Problem to solve:
Edit the material below by replacing every "How do I perform" with "How should I carry out" and leaving everything else unchanged. Omit the pictures from your answer.

Entries provided:
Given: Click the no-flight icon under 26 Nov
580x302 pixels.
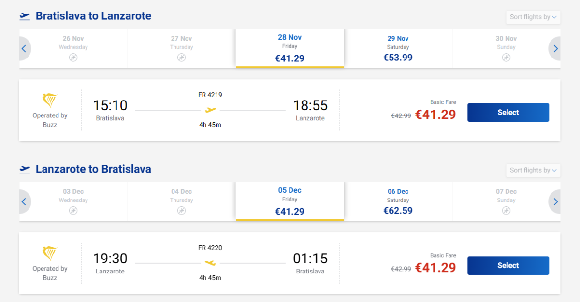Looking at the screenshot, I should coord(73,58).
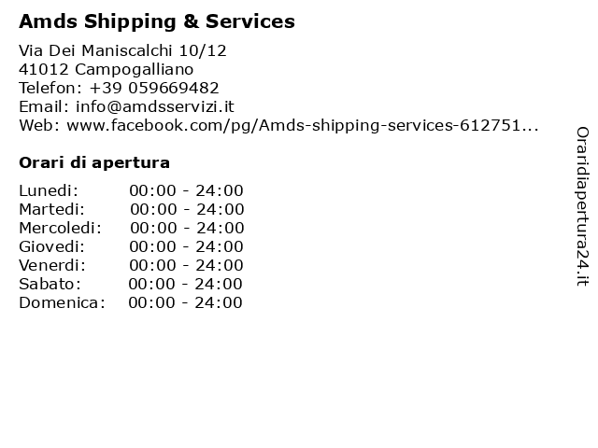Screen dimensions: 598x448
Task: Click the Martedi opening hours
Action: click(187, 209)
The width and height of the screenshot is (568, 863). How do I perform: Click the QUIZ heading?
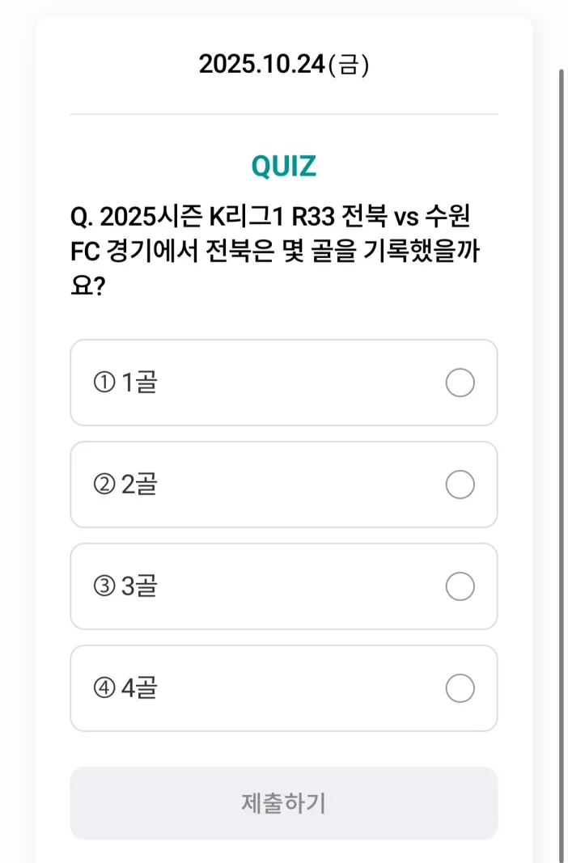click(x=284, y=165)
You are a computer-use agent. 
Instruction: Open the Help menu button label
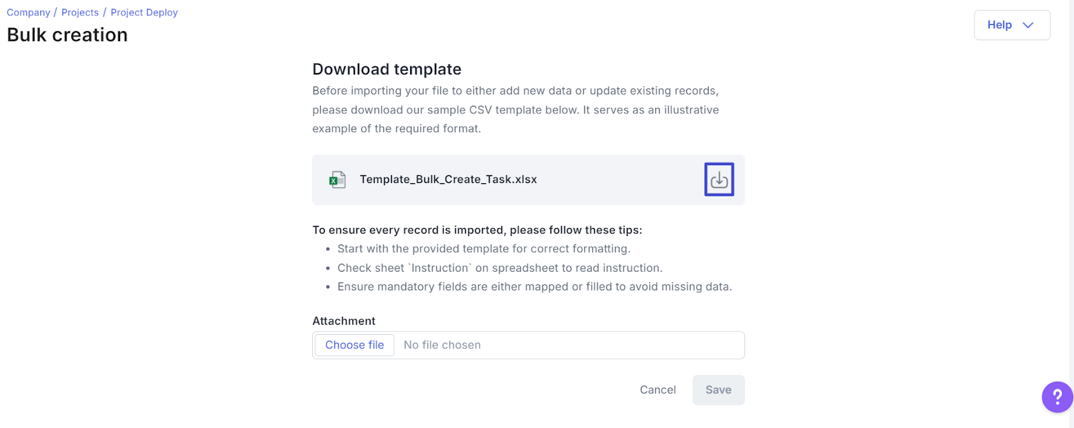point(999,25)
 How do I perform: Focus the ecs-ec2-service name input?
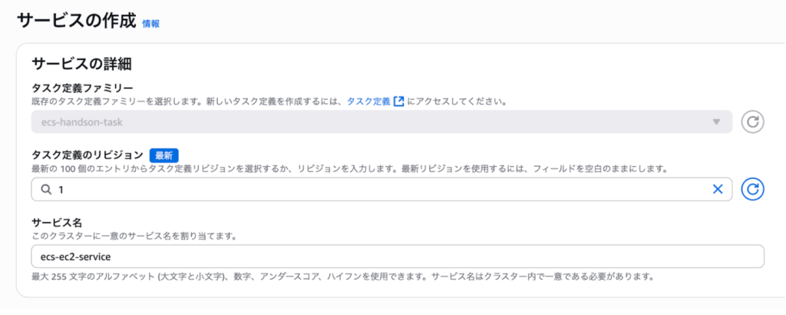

Solution below:
Given: Click the no-flight icon under 26 Nov
580x302 pixels.
Looking at the screenshot, I should coord(73,58).
Screen dimensions: 598x448
Task: Click the Martedi opening hours
Action: click(187, 209)
The width and height of the screenshot is (568, 863). How should I carry out: Click the QUIZ heading?
click(x=284, y=165)
You are a computer-use agent. 
Instruction: Open the Help menu button label
point(999,25)
 How should I carry out: Focus the ecs-ec2-service name input?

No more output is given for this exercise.